Вконец утомившись, Г. прекратил преследовать меня письмами, перестал звонить моей матери, которую до сих пор день и ночь умолял помешать мне сжечь все мосты между нами.
Его место в моей жизни занял Юрий. Он дал мне сил порвать с Г. и противостоять его яростным попыткам заставить меня передумать. Мне исполнилось шестнадцать, и я уже перебралась к Юрию, который все еще жил с мамой в скромной квартирке. Моя мать этому не противилась. У нас с ней были довольно напряженные отношения. Я часто упрекала ее в том, что она недостаточно защищала меня.
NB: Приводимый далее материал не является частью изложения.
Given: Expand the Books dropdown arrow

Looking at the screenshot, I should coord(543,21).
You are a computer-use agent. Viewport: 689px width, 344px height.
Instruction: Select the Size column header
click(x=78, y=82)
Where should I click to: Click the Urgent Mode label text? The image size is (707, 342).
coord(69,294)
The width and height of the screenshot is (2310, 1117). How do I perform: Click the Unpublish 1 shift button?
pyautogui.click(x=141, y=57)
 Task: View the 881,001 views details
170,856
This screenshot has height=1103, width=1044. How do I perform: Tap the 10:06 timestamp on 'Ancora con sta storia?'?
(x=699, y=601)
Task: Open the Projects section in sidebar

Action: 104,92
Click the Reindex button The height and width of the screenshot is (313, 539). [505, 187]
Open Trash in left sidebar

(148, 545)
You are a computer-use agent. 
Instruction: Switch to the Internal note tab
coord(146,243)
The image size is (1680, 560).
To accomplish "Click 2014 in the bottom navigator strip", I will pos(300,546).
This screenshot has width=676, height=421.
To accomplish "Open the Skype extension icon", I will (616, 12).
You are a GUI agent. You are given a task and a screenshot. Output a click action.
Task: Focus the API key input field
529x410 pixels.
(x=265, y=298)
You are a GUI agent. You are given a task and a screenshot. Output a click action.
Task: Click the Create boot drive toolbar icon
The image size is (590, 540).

Она отвечала, что моя обида несправедлива, она всего лишь уважала мой выбор и позволила мне жить своей жизнью так, как я считала нужным.
– С ним спала ты, а извиняться должна я? – сказала она мне однажды.
– А то, что я практически не училась, несколько раз чудом избежала отчисления из коллежа – это тебя не насторожило? Ты могла бы заметить, что не все так гладко в этом лучшем из миров, а?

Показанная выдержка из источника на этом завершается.